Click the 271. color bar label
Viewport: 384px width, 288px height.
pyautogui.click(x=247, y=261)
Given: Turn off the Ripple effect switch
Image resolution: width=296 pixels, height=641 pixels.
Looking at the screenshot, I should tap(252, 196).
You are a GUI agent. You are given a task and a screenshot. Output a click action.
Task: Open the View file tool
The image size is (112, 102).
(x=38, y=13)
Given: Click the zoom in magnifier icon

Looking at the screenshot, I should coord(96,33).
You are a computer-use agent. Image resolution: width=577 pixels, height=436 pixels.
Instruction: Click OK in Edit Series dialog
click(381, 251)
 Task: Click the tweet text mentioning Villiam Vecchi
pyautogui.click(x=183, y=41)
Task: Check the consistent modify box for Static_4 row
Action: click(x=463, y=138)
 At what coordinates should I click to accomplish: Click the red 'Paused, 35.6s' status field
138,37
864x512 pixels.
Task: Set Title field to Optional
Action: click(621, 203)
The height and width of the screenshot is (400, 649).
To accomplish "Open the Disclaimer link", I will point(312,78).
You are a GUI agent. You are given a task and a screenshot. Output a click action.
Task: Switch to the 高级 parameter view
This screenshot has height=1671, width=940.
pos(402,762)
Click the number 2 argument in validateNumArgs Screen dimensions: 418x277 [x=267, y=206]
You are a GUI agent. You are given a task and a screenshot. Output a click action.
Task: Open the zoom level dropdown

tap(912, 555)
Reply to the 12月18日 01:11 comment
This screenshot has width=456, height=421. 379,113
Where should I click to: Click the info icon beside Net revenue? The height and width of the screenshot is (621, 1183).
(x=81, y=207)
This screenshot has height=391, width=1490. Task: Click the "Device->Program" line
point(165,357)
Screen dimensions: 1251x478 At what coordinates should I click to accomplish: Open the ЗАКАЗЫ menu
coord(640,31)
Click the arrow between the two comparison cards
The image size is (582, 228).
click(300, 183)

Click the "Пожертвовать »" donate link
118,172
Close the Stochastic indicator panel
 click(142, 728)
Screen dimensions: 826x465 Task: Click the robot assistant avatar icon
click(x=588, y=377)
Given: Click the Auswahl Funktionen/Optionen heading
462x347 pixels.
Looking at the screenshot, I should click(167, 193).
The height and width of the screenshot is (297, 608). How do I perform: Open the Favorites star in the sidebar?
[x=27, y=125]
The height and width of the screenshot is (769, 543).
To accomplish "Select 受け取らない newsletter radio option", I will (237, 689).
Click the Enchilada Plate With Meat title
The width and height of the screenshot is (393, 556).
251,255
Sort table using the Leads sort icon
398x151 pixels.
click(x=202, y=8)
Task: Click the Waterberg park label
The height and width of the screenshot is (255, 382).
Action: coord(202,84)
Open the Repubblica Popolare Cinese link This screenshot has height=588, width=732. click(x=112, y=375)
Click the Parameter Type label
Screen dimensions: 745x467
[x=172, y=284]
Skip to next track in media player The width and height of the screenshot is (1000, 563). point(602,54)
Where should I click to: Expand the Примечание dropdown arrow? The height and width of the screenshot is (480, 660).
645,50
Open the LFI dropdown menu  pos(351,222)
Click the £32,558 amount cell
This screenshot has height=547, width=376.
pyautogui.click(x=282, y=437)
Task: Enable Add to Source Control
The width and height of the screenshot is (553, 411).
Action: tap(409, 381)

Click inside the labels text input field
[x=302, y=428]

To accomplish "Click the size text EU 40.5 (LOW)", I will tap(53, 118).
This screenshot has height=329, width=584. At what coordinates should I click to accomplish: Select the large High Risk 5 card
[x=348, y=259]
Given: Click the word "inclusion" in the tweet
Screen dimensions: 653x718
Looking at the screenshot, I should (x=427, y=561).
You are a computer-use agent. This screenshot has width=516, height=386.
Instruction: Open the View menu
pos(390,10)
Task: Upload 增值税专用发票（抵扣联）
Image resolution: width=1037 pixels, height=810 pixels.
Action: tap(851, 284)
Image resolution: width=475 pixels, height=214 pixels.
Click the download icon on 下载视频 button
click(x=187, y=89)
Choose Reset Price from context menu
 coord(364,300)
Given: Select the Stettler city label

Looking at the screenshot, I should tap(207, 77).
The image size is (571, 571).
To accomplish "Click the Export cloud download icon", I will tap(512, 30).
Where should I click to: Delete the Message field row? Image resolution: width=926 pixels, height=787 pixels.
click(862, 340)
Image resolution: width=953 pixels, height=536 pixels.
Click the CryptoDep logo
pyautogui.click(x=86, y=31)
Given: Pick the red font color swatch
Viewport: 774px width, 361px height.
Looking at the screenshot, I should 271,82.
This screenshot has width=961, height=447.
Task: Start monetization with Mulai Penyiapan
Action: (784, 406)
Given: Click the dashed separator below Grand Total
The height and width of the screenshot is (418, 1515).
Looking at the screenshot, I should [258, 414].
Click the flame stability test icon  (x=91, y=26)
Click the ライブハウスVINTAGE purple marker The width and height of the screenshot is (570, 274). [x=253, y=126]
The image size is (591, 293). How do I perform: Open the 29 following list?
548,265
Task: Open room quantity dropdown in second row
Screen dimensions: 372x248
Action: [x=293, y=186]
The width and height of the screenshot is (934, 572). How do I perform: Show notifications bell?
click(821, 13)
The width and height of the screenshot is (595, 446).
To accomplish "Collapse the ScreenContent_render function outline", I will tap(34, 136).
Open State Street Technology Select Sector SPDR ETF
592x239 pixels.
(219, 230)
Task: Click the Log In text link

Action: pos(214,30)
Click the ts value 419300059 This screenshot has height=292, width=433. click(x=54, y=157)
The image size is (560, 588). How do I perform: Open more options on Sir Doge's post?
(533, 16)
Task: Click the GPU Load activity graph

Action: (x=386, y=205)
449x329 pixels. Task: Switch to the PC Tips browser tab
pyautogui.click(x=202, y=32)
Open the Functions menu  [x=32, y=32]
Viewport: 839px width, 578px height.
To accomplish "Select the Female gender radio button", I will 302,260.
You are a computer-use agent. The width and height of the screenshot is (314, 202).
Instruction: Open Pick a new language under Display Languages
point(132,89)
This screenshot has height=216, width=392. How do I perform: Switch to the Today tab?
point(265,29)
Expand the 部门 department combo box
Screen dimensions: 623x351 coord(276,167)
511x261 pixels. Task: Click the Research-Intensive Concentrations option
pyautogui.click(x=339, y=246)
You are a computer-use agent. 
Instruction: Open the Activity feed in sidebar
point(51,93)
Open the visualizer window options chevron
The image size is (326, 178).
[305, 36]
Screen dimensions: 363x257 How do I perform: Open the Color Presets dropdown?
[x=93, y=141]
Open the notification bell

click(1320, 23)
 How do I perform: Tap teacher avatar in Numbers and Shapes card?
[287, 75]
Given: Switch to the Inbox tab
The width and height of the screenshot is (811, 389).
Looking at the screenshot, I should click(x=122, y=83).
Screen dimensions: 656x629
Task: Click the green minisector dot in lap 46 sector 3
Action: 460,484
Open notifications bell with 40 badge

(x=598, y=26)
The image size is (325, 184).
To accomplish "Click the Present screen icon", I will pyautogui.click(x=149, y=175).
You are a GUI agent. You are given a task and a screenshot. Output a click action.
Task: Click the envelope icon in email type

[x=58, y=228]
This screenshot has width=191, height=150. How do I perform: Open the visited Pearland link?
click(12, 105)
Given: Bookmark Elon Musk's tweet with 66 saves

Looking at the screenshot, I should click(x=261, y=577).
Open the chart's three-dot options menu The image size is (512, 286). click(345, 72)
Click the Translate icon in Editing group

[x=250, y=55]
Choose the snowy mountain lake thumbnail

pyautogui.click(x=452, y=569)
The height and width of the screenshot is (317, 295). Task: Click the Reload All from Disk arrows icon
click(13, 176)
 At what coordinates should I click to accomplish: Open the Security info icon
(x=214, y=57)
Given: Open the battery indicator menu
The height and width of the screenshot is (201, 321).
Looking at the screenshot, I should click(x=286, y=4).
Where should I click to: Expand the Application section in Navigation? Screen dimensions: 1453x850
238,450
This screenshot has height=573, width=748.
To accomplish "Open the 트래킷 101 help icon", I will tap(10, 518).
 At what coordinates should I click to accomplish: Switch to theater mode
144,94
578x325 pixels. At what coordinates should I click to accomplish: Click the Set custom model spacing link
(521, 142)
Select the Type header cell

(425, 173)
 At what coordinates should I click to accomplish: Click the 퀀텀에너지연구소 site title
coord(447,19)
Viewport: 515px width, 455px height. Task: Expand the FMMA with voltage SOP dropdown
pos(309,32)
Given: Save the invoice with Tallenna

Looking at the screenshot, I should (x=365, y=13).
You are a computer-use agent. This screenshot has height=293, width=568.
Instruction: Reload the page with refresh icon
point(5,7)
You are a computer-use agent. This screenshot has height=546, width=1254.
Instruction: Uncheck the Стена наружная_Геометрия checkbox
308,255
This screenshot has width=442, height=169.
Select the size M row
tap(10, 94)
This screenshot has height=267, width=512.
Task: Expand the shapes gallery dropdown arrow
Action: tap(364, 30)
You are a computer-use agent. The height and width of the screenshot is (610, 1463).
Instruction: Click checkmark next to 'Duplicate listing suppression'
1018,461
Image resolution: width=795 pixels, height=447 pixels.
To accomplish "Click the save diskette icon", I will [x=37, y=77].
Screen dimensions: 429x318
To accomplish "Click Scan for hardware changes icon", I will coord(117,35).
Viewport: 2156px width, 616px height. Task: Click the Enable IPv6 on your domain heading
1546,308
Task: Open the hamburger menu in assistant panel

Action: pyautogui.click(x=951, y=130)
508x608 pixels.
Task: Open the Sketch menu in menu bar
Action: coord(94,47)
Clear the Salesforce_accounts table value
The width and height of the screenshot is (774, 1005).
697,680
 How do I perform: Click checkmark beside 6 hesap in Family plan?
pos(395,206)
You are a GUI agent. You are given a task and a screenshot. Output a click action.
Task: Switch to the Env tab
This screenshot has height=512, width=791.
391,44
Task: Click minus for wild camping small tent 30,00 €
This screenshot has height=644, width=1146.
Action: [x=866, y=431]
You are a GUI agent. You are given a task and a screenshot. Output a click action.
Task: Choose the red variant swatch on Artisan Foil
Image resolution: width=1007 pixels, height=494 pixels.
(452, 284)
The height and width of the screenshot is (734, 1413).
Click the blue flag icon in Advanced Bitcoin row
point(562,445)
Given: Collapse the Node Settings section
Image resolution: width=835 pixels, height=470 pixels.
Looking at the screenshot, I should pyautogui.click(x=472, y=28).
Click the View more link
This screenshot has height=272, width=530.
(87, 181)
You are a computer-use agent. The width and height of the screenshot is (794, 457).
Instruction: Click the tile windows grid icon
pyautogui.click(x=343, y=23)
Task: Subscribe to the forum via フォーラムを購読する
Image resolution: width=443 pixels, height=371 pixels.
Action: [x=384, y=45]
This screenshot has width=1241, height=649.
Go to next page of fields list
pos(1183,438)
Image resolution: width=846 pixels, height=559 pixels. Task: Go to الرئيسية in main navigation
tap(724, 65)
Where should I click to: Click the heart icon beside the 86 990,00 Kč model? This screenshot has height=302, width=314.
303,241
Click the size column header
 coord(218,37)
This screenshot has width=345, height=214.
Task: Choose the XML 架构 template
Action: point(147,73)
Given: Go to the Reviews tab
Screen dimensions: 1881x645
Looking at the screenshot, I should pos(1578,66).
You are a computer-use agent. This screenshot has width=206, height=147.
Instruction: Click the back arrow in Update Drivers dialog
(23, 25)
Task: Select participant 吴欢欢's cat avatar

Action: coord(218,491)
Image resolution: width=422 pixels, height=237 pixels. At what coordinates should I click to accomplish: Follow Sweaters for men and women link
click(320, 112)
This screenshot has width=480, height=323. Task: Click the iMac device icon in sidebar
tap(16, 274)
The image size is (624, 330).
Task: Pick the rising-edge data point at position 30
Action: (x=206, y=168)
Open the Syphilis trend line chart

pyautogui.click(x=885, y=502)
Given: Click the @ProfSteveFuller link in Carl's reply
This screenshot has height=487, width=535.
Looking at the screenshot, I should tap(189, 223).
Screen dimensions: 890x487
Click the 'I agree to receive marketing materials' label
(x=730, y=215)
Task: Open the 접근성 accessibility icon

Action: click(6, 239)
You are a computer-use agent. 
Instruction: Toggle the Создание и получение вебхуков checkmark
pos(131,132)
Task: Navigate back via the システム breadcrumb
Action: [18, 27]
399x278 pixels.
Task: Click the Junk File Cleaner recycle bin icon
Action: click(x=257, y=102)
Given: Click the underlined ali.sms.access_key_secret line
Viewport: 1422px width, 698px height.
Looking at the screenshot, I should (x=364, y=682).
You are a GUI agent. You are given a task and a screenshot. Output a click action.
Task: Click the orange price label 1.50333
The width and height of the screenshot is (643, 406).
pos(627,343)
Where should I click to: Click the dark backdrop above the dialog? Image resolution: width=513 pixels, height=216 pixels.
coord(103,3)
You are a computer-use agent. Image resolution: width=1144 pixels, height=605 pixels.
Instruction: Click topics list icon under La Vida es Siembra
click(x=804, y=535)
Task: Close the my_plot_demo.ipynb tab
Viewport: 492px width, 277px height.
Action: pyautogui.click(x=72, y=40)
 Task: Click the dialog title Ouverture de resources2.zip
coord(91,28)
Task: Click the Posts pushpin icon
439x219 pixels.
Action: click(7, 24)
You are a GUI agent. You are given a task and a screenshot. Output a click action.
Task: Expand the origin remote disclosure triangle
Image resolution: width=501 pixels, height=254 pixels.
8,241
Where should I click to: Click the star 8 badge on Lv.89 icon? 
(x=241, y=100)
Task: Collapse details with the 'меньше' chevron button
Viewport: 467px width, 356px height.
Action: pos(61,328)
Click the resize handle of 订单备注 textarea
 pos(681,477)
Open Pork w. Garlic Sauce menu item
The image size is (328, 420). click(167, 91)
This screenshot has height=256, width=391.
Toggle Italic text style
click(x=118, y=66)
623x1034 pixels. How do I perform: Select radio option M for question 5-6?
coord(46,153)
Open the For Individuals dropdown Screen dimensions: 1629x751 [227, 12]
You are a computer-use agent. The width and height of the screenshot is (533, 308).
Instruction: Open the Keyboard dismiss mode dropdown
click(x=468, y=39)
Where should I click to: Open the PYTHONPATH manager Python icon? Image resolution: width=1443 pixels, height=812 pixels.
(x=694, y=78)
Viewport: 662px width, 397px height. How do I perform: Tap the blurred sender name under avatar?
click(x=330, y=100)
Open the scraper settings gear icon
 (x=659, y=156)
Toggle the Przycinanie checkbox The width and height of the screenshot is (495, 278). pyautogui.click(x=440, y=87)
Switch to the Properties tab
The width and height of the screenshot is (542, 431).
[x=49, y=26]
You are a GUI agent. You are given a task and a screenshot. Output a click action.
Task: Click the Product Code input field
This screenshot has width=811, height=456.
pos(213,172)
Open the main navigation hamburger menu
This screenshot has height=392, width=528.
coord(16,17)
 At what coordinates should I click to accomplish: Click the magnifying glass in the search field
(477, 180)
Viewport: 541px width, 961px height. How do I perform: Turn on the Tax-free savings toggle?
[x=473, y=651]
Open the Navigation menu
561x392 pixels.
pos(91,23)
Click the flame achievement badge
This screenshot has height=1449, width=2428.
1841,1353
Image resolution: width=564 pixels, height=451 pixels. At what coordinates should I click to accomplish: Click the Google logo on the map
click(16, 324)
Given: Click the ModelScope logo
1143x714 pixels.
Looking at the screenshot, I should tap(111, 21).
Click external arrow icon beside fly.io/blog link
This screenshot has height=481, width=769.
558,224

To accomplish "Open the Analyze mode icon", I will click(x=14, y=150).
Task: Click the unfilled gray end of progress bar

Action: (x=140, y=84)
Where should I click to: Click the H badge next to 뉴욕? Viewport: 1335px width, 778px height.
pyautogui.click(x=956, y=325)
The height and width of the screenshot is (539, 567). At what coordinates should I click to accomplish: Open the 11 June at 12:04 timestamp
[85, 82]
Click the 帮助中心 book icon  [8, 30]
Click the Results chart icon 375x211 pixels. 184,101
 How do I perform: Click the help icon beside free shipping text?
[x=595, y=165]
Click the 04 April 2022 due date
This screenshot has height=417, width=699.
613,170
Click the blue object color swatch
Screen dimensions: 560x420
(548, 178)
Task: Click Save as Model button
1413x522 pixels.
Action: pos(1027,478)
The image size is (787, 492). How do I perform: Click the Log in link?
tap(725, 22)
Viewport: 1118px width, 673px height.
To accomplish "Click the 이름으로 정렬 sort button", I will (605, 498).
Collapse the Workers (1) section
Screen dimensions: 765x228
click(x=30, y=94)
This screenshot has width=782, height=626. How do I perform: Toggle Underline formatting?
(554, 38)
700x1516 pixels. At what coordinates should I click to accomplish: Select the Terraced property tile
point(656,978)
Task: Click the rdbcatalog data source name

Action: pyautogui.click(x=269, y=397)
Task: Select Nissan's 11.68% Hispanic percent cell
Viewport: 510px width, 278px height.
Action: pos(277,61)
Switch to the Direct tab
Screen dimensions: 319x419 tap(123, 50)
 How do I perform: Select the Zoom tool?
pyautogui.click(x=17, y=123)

------

**Exercise details**
Transcribe the lines above between the line holding "Given: Click the zoom in magnifier icon" and the line holding "Click the arrow", inclusive, exactly as they stand and with nothing added.

**Answer section**
Given: Click the zoom in magnifier icon

Looking at the screenshot, I should coord(96,33).
You are a computer-use agent. Image resolution: width=577 pixels, height=436 pixels.
Instruction: Click OK in Edit Series dialog
click(381, 251)
 Task: Click the tweet text mentioning Villiam Vecchi
pyautogui.click(x=183, y=41)
Task: Check the consistent modify box for Static_4 row
Action: click(x=463, y=138)
 At what coordinates should I click to accomplish: Click the red 'Paused, 35.6s' status field
138,37
864x512 pixels.
Task: Set Title field to Optional
Action: click(621, 203)
The height and width of the screenshot is (400, 649).
To accomplish "Open the Disclaimer link", I will point(312,78).
You are a GUI agent. You are given a task and a screenshot. Output a click action.
Task: Switch to the 高级 parameter view
This screenshot has height=1671, width=940.
pos(402,762)
Click the number 2 argument in validateNumArgs Screen dimensions: 418x277 [x=267, y=206]
You are a GUI agent. You are given a task and a screenshot. Output a click action.
Task: Open the zoom level dropdown

tap(912, 555)
Reply to the 12月18日 01:11 comment
This screenshot has width=456, height=421. 379,113
Where should I click to: Click the info icon beside Net revenue? The height and width of the screenshot is (621, 1183).
(x=81, y=207)
This screenshot has height=391, width=1490. Task: Click the "Device->Program" line
point(165,357)
Screen dimensions: 1251x478 At what coordinates should I click to accomplish: Open the ЗАКАЗЫ menu
coord(640,31)
Click the arrow between the two comparison cards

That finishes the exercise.